Monday, September 25, 2017

Chamber music festival offers a fine selection

Sticking to the usual format of three simultaneous programs changing on the hour across the day, this year's chamber music festival seemed to offer its enthusiastic patrons some more concentrated options than in previous years.
                                               

Not that all the events had a single focus; you could find quite a few with varied content like soprano Sara Macliver's​ program of songs by four composers, or Anna Goldsworthy's tour from Bach, through Schubert and Prokofiev, to the Rigoletto Paraphrase by Liszt.

In the Abbotsford Chapel, the Arcadia Winds gave a stellar account of Barber's amiable, polished Summer Music and handled Nielsen's Wind Quintet with sterling security – not least from the unflappable horn of Rachel Shaw.

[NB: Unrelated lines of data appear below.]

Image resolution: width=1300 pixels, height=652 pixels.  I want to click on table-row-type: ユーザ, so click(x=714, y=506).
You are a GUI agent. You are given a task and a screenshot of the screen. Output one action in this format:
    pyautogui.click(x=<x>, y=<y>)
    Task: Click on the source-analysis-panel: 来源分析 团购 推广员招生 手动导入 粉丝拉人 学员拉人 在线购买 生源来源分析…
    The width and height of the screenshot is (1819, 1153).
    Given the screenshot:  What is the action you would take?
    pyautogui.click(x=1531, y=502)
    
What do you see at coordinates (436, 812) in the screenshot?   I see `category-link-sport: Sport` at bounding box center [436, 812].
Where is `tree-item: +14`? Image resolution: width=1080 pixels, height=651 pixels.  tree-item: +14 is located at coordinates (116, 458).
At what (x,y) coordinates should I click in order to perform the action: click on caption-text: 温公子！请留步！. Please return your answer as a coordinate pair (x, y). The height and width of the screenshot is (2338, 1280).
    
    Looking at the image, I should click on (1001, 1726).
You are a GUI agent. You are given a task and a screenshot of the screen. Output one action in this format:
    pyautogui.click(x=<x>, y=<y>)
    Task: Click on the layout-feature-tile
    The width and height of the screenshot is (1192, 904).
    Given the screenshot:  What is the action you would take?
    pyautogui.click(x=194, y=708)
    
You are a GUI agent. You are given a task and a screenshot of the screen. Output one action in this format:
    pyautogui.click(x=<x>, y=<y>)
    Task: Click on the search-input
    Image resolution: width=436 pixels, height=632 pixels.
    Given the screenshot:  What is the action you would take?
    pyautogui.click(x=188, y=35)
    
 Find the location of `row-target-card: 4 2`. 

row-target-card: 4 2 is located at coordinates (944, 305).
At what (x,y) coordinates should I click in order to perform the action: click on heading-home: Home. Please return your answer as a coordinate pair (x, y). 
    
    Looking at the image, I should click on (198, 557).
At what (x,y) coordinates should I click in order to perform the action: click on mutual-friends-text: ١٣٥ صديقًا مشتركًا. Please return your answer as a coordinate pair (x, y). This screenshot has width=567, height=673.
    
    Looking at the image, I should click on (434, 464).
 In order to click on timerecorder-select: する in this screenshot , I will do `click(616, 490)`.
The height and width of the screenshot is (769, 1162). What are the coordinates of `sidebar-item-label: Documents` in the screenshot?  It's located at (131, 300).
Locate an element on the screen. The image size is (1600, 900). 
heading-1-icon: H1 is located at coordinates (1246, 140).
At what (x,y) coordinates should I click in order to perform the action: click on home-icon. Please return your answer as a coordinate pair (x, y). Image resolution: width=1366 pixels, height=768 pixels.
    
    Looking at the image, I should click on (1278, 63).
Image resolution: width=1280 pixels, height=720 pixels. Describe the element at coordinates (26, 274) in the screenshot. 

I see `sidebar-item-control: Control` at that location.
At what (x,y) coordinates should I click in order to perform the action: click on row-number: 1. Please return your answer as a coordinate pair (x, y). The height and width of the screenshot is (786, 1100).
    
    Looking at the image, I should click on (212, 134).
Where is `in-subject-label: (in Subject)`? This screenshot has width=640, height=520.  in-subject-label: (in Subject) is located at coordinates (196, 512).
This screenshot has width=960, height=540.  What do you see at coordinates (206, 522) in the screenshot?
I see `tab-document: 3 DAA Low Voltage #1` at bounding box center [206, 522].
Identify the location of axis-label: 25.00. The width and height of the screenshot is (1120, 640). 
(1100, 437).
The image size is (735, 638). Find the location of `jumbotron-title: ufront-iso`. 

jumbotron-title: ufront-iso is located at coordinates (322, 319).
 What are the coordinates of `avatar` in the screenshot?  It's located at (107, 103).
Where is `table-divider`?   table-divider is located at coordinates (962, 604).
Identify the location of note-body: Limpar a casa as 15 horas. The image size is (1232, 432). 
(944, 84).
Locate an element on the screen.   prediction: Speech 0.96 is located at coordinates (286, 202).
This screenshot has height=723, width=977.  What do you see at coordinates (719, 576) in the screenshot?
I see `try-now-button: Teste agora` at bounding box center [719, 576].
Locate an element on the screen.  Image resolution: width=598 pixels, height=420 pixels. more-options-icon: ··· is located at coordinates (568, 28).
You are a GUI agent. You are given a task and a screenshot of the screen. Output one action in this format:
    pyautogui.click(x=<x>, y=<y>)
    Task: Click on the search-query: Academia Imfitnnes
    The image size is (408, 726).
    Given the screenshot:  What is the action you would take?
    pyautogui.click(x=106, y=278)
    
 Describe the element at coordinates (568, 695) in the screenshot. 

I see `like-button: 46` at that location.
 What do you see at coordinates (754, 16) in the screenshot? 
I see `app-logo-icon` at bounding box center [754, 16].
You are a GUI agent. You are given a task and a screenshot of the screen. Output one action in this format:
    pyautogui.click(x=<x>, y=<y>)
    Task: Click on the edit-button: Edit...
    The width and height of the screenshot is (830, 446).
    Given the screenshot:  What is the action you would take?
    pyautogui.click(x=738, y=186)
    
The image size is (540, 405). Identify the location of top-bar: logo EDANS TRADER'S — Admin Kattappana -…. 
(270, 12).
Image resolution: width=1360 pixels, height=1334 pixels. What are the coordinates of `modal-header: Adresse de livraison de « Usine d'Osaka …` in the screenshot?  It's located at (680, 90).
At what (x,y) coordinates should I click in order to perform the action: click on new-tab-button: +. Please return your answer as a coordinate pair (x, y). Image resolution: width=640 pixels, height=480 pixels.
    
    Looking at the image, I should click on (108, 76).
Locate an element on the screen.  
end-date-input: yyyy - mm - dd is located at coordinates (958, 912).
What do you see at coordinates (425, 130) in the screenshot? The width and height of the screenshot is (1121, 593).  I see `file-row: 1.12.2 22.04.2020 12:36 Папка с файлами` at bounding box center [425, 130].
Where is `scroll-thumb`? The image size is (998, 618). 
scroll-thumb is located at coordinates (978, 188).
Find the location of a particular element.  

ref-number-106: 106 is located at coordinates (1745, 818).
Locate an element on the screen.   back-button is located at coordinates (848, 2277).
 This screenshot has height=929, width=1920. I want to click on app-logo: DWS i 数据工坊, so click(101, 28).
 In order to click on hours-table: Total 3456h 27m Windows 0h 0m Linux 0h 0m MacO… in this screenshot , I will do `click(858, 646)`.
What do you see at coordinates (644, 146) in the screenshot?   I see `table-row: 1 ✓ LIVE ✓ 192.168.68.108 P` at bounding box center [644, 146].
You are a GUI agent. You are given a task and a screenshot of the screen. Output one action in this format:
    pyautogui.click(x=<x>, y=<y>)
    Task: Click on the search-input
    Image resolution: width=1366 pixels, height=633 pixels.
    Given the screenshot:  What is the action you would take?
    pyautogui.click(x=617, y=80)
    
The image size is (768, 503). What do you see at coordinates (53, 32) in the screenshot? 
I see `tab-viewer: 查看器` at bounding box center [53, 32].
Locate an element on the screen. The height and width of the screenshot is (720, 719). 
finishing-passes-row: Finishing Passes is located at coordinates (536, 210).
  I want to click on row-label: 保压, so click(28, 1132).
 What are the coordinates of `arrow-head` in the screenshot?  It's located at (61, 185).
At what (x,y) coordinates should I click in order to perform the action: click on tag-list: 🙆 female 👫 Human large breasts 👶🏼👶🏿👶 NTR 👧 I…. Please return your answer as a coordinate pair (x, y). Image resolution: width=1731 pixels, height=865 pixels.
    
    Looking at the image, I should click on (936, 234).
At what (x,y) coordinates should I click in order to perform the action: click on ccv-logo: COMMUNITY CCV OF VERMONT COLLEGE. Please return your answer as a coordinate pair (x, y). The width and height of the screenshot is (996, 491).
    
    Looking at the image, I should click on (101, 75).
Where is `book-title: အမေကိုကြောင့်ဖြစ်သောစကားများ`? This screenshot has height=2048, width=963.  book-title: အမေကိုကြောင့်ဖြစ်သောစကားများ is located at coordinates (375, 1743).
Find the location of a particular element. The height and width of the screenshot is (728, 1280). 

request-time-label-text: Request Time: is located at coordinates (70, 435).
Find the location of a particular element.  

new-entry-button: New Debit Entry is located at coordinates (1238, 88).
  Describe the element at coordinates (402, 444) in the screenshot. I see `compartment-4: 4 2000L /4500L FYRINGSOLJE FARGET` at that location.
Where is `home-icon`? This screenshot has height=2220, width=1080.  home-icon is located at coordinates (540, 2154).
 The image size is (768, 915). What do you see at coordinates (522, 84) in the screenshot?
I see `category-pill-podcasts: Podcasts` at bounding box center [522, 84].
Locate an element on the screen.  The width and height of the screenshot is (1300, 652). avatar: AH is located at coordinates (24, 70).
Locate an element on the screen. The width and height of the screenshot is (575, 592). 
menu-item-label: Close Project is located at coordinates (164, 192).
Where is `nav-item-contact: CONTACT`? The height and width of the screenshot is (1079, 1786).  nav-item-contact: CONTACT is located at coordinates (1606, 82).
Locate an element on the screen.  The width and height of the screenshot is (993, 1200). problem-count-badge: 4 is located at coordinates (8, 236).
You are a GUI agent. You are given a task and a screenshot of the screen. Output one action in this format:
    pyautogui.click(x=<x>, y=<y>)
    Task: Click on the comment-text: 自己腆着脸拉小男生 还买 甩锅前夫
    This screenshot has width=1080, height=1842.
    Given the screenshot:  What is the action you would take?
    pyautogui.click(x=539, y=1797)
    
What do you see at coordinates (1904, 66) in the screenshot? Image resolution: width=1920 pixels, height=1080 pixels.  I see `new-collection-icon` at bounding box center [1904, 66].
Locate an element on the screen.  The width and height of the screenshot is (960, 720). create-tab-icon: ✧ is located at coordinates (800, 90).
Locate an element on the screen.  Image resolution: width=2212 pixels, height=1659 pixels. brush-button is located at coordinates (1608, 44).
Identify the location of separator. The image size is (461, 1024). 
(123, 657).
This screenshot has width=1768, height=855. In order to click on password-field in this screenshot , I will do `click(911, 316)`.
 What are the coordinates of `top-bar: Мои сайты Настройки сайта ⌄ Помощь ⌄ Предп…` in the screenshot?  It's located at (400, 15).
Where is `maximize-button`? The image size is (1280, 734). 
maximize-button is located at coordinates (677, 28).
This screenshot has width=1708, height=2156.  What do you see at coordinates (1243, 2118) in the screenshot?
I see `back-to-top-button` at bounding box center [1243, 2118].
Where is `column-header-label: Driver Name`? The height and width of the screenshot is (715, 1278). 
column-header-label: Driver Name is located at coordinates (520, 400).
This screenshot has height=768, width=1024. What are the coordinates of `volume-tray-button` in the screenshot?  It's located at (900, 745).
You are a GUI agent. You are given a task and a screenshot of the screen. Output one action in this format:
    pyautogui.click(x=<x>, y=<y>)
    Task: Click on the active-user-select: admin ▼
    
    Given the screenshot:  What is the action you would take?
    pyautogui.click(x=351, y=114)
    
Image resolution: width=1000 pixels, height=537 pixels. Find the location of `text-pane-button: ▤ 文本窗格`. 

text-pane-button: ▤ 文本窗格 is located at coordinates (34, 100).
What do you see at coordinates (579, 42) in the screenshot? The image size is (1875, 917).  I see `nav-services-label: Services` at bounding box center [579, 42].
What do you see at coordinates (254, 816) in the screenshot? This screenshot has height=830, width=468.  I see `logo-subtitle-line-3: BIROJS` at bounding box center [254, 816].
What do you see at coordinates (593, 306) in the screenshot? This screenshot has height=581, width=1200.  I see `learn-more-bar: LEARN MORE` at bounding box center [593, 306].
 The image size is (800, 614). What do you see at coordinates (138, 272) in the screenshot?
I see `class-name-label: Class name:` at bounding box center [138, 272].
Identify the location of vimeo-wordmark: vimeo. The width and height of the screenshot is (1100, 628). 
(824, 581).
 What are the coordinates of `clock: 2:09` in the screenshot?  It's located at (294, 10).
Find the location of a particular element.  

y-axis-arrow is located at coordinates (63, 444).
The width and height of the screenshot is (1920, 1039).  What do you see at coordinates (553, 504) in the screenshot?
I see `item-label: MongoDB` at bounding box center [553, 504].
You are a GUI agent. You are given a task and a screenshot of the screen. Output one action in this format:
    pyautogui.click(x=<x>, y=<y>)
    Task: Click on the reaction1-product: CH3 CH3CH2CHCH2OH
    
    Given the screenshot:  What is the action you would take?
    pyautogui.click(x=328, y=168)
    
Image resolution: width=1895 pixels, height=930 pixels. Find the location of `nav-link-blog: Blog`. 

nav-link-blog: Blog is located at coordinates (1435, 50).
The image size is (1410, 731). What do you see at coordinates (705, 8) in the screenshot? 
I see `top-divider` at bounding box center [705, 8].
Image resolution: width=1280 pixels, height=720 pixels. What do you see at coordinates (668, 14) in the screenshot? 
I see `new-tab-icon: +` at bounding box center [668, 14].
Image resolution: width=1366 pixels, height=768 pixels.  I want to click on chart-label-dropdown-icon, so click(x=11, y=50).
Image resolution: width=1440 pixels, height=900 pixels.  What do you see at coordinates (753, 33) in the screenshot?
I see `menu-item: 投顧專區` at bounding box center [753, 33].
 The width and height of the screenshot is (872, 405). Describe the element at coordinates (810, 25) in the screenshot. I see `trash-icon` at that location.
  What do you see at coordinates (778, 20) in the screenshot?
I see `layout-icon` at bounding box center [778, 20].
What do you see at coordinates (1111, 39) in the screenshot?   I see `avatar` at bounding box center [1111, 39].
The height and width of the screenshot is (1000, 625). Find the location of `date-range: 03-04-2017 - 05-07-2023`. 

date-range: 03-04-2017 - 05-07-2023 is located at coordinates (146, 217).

The building's vivid resonance helped the music travel effectively, but much the same could be said of all the festival venues.

Cellist Caleb Wong, one of the festival's Young Performers, infused the long Mural Hall with Bach's E flat Suite, complete with all repeats; and then Kodaly's prolix Suite, which emerged as impassioned, urging almost to becoming strident.

By contrast, in the spacious Rosina Auditorium pianist Stefan Cassomenos​ faced down the multiple problems presented by Beethoven's Seventh Symphony in Liszt's full-blooded transcription: virtuosity riddled with smashing chords, a no-holds-barred exhibition of relentless drive.